(EXERCISE):
The answer must consist of every line below that holds the word "This".

(RECORD EXCERPTS):
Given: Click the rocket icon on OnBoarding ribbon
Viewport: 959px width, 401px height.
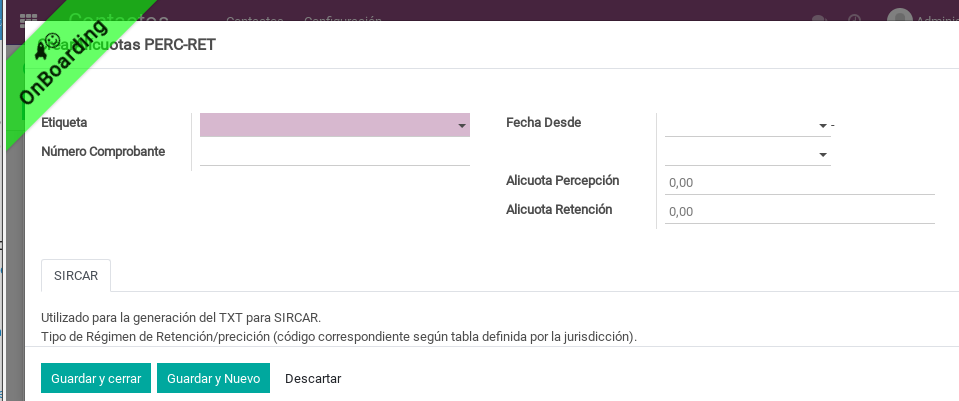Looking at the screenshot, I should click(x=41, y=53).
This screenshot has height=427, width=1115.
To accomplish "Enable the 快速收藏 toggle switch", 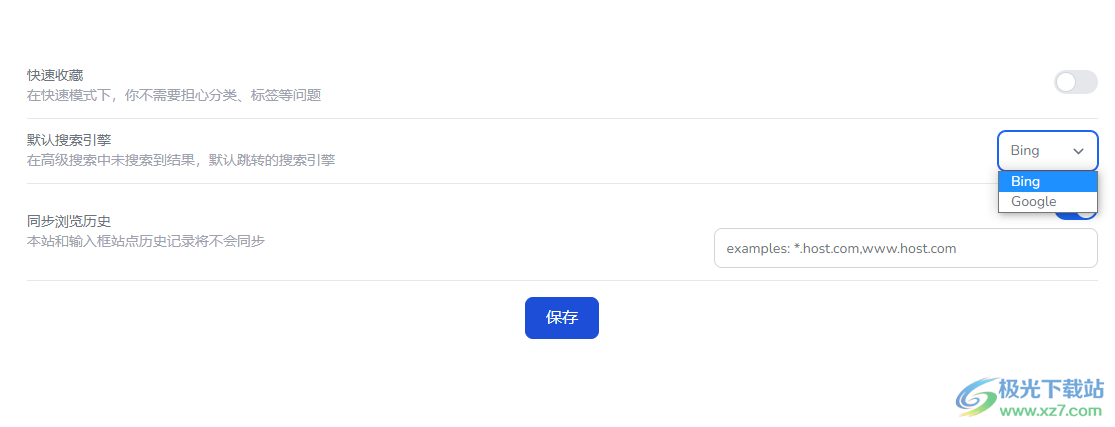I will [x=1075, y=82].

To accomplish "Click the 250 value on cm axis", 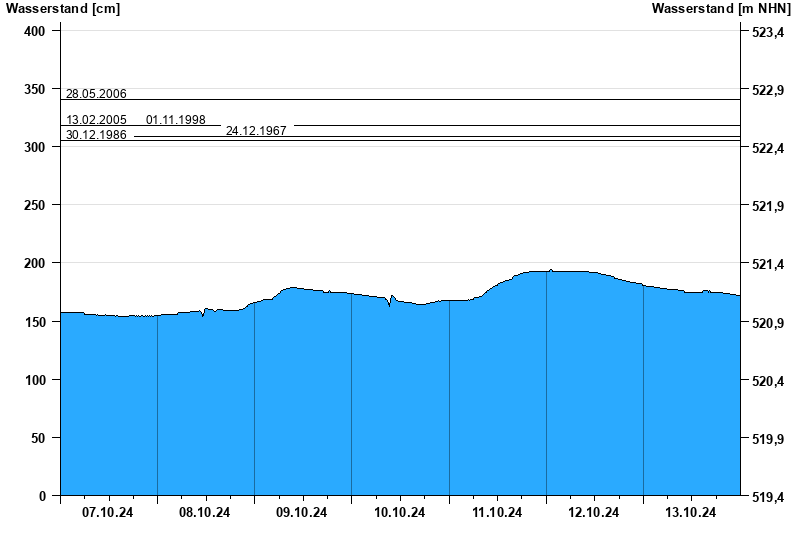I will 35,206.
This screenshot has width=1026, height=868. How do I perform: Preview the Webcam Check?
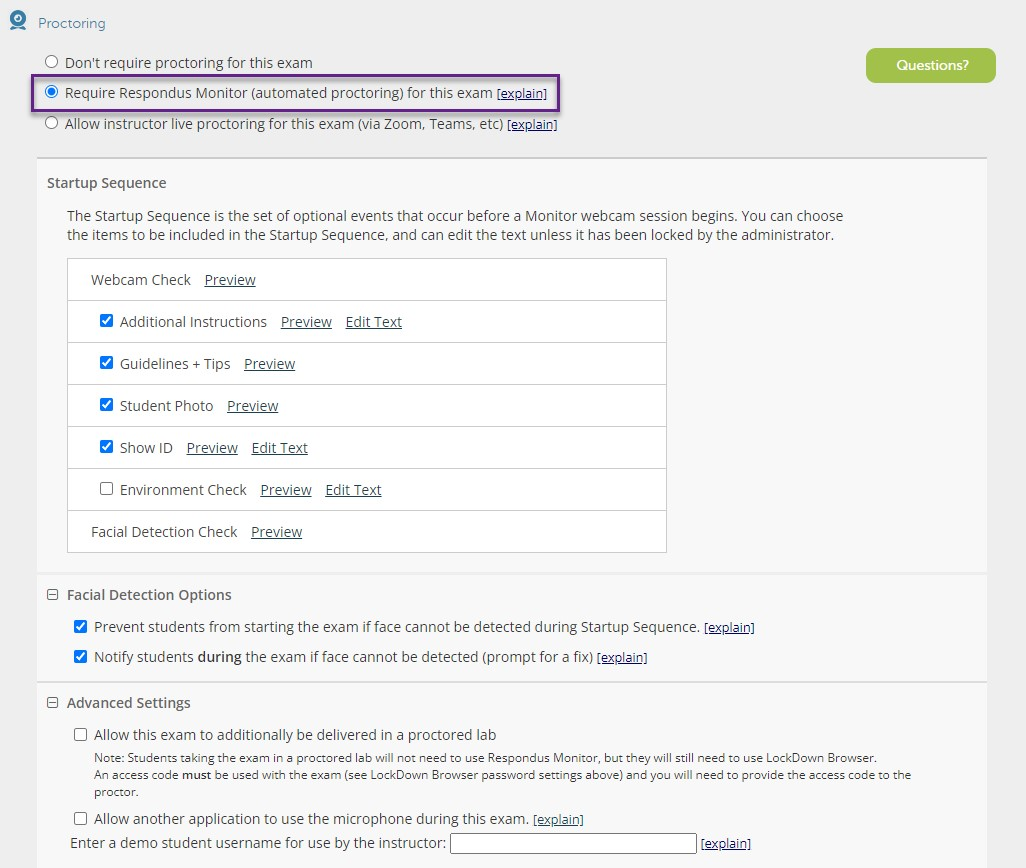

(YOUR SOLUTION):
This screenshot has height=427, width=1115.
This screenshot has width=1026, height=868. How do I perform: Preview the Webcam Check?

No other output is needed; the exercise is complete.